Many cryptographic algorithms appear to be vulnerable to side channel analysis and several leakage models have been introduced to better understand these analyses. In 2003, Ishai, Sahai and Wagner introduced the $d$-probing security model, in which an attacker can observe at most $d$ intermediate values during a processing. They also proposed an algorithm that securely performs the multiplication of 2 bits in this model, using only $d(d+1)/2$ random bits to protect the computation. The $d$-probing model and the latter multiplication algorithm are nowadays widely used by the community to either prove the security of constructions or to define secure implementations.
In this paper, we study the randomness complexity of multiplication algorithms secure in the $d$-probing model. On this subject, we propose several contributions: we provide new theoretical characterizations and constructions, new practical constructions and a new efficient algorithmic tool to analyze the security of such schemes.

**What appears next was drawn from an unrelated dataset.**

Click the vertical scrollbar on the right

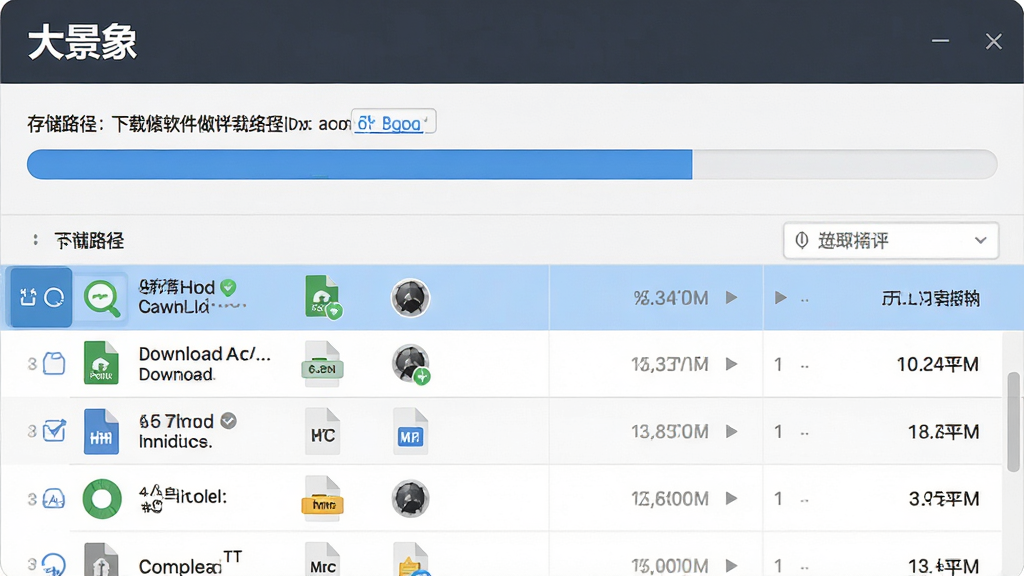(1014, 421)
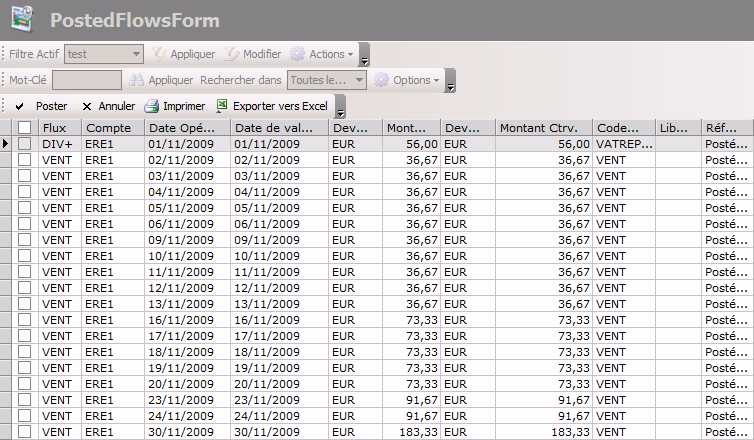The width and height of the screenshot is (754, 440).
Task: Click the Actions gear icon
Action: tap(298, 54)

We first start by a theoretical treatment of the subject: we propose an algebraic model for multiplication algorithms and exhibit an algebraic characterization of the security in the $d$-probing model. Using this algebraic characterization, we prove a linear (in $d$) lower bound as well as a quasi-linear (non-constructive) upper bound for this randomness cost. This characterization also allows us to better understand the security of a multiplication algorithm and we construct a new generic algorithm to perform secure multiplication in the $d$-probing model that only uses $d + d^2/4$ random bits.
From a practical point of view, we consider the important cases $d \le 4$ that are actually used in real-life implementations and we build optimal algorithms for these small-order cases. More precisely, we propose algorithms with a randomness complexity matching our theoretical lower bound. Finally, still using our algebraic characterization, we provide a new dedicated verification tool, based on information set decoding, which aims at finding attacks on algorithms for fixed order $d$ at a very low computational cost.
Joint work with Sonia Belaïd, Fabrice Benhamouda, Emmanuel Prouff, Adrian Thillard, and Damien Vergnaud.